Comment 6 for bug 1940283

Revision history for this message
Andrew Johnson (anj) wrote :

I take that back, this isn't a bug so much as a request that we be more liberal than the JSON-5 spec permits. I might be open to that, but first we should make the error easier to understand. Here's what's happening:

The values of info() and field() entries in a database file are supposed to be valid JSON-5 values, and are currently parsed as such.

Looking at the JSON spec https://datatracker.ietf.org/doc/html/rfc7159 and the diagrams on https://www.json.org/json-en.html that spec doesn't actually allow *any* unescaped control characters inside string values. The spec says:

   A string begins and ends with
   quotation marks. All Unicode characters may be placed within the
   quotation marks, except for the characters that must be escaped:
   quotation mark, reverse solidus, and the control characters (U+0000
   through U+001F).

Thus all control characters are supposed to be escaped according to the older JSON rules.

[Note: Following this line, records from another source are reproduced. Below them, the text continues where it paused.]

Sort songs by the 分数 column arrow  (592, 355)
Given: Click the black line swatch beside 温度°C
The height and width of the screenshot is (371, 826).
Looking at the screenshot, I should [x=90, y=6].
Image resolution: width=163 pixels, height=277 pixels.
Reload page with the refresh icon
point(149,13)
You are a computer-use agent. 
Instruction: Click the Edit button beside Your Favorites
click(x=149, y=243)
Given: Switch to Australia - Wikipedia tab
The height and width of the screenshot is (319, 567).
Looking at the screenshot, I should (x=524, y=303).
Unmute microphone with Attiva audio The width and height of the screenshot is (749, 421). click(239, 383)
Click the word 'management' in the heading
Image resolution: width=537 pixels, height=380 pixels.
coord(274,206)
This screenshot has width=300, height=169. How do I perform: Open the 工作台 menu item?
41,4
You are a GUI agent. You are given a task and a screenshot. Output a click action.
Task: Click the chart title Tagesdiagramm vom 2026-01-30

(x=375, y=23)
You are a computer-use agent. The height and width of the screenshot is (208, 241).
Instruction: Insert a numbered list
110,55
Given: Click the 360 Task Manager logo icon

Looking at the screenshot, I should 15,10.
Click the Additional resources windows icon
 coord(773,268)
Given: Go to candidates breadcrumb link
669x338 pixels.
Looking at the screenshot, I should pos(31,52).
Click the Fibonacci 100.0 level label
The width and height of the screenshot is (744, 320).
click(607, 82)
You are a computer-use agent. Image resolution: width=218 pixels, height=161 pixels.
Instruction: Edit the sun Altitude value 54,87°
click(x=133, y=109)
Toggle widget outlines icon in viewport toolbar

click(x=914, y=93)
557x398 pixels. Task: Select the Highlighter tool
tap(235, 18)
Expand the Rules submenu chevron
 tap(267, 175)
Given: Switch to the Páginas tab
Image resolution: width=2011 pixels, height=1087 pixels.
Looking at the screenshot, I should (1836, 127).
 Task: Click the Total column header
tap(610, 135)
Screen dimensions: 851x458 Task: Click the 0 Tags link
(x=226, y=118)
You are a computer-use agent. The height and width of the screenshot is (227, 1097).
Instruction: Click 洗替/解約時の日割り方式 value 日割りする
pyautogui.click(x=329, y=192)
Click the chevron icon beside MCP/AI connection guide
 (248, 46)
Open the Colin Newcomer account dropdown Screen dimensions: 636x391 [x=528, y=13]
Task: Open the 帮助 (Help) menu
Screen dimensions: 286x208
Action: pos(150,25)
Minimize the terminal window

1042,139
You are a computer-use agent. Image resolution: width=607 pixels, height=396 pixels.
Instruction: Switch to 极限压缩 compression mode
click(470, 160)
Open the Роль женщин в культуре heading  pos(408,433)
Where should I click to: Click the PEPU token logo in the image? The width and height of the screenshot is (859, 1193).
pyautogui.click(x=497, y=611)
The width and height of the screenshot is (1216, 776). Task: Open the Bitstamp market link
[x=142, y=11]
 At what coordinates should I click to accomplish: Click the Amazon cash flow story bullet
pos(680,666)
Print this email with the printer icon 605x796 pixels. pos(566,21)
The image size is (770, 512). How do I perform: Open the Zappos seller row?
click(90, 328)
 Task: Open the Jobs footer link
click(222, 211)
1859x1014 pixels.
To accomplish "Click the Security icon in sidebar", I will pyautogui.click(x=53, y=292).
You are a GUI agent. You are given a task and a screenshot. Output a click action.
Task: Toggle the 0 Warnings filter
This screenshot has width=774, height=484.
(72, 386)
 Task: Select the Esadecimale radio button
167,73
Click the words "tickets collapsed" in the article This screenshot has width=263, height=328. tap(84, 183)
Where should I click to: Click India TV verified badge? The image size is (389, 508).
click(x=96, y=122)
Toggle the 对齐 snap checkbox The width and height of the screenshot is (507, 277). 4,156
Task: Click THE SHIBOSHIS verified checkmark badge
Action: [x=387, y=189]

The JSON-5 spec at https://spec.json5.org/#strings has similar language, although its BNF also confusingly allows an unescaped SourceCharacter from the ECMAScript language spec at https://262.ecma-international.org/5.1/#sec-6 specification, which is defined as "any Unicode code unit". I think that can be ignored though.

Both of our JSON parser lexers (dbLex.l and yajl_lex.c) follow those strict specifications when it comes to the set of characters allowed inside strings. I could change them to allow unescaped tab characters inside strings (please comment if you have an opinion about that either way), but I will have to fix both parsers to do that.

I agree that the error messages you got aren't particularly helpful. The character being complained about is the initial double-quote at the start of the string – the lexer couldn't match the whole string because of the illegal character between the quotes, so it back-tracked to the very start of the it and complained about the quote itself. This also explains the "funny" result with the BEL character, which isn't currently legal anywhere in a .db file.

To give a more friendly error message here I can add error-matching patterns that recognize anything that looks like a string to a human but doesn't to the strict lexer, then tell the user what's wrong with their string. The first part should be relatively straightforward to code, although I'm not sure I want to write code that could analyze any kind of broken string and explain why it isn't a legal JSON string.